If the theory is right, does the "Trump/Russia" story implode?
That's pretty clearly what Sean Hannity thinks. "If Seth was wiki source, no Trump/Russia collusion," the Fox News host tweeted this past weekend, as he promoted the out-of-almost-nowhere arrival of Internet celebrity Kim Dotcom to the story. The theory is simple: If someone could prove that WikiLeaks had a mole inside the DNC, the table-banging about Russia-linked hacking would be debunked, whoosh, just like that.
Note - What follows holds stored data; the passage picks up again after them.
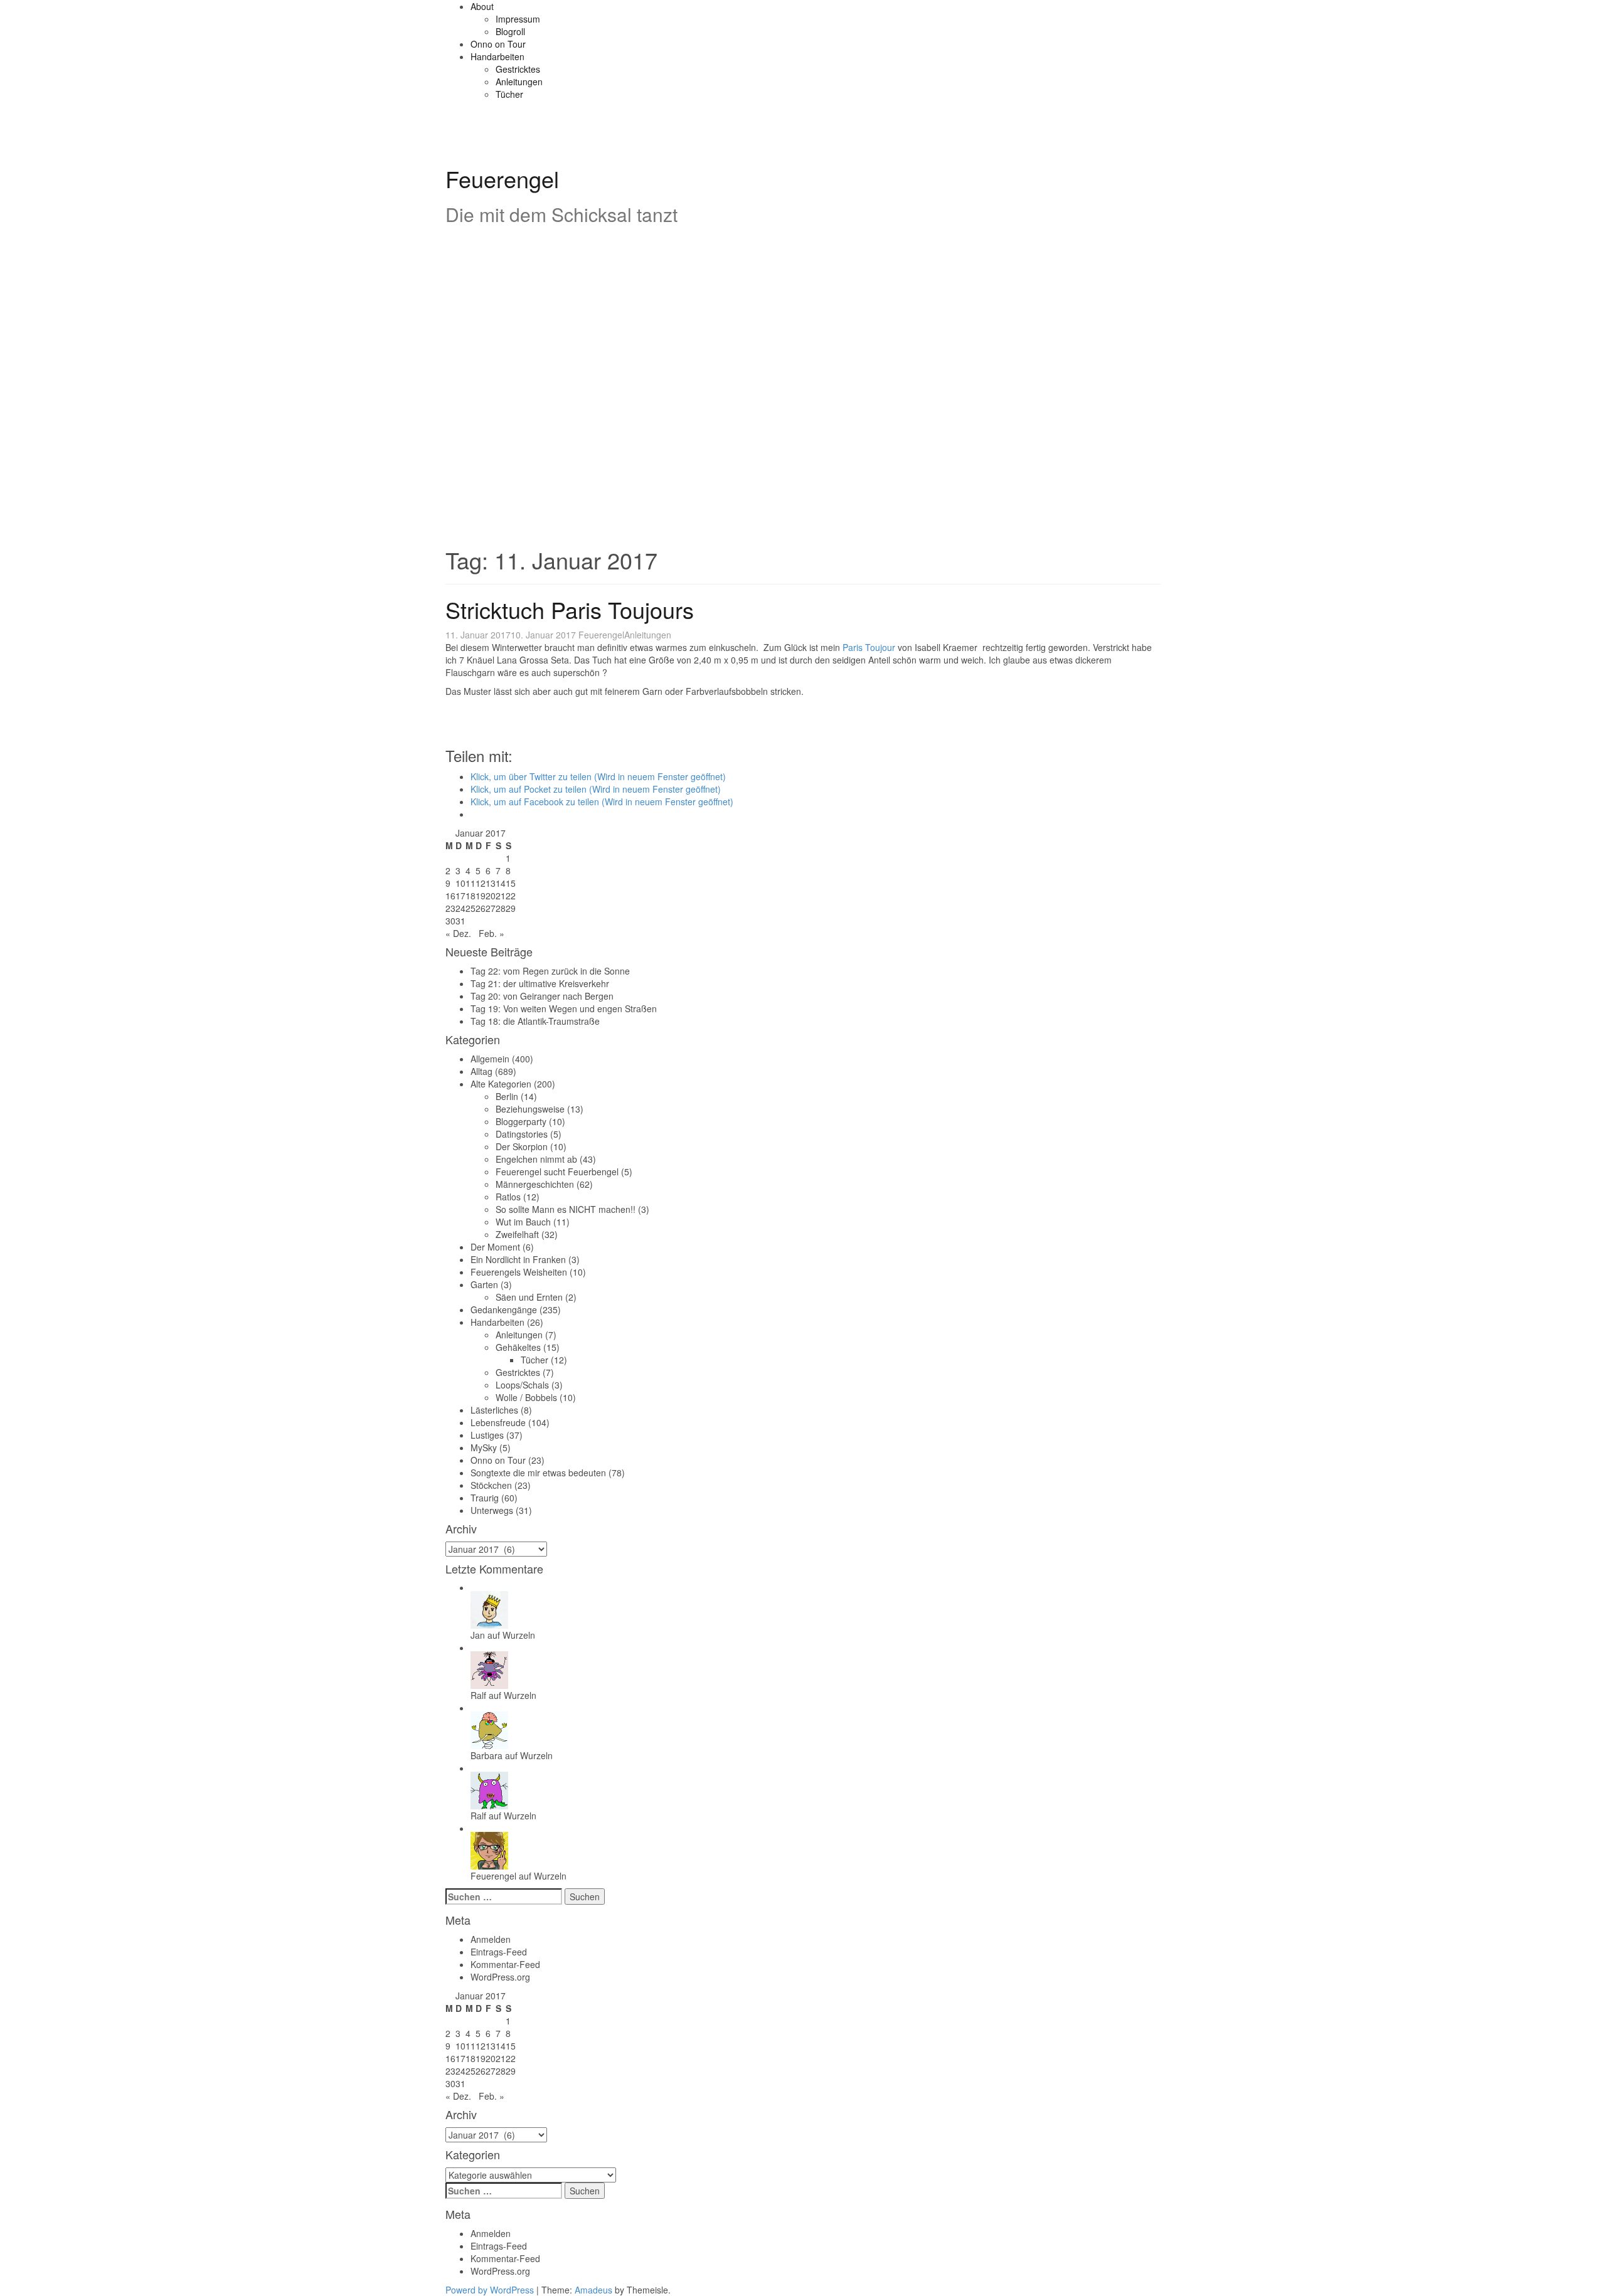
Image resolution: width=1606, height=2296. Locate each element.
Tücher (509, 94)
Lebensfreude (498, 1422)
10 (460, 883)
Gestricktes (518, 69)
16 (450, 895)
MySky (484, 1447)
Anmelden (491, 1939)
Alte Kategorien (501, 1083)
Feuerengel (502, 178)
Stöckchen (491, 1485)
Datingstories (522, 1134)
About (482, 6)
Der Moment (495, 1247)
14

The problem, which really should be more obvious, is that the DNC wasn't the only Democratic campaign organization hacked in 2016. The Democratic Congressional Campaign Committee was hacked. Podesta's email was hacked. In the fantasy where the Rich obsessives are vindicated, they end up with no rebuttal to the federal investigators who say that hackers penetrated the DCCC and Clinton's campaign chairman. And, not incidentally, the emails that did the most intra-Democratic Party damage, like the proof that then-DNC Vice Chair Donna Brazile shared two questions that were going to be asked at Clinton-Sanders televised events, came from the Podesta hack.
Can Kim Dotcom crack this story wide open?
Again, that's what Hannity -- by far the most prominent advocate for this conspiracy theory -- is betting on. Dotcom, a hacker-turned-businessman who is in the running for World's Most Colorful Internet Personality, has a record for making incredible claims about Hillary Clinton, and his latest is that after speaking to his lawyers, he will reveal everything he knows that connects Rich to WikiLeaks.
Dotcom's new fans point to one claim that eventually paid off, that Julian Assange and WikiLeaks would cause trouble for Clinton. Of course, he was saying what Assange himself had been saying for years. The more relevant Dotcom razzle-dazzle might be his occasional 2016 promise for a mega-scoop -- a key to open the emails Clinton had deleted while serving as secretary of state.
Yes. Well. That didn't happen. What did -- a lesson, which Dotcom surely took to heart, about how much traction you can get if you promise people you're about to release the information that will finally take down Hillary Clinton.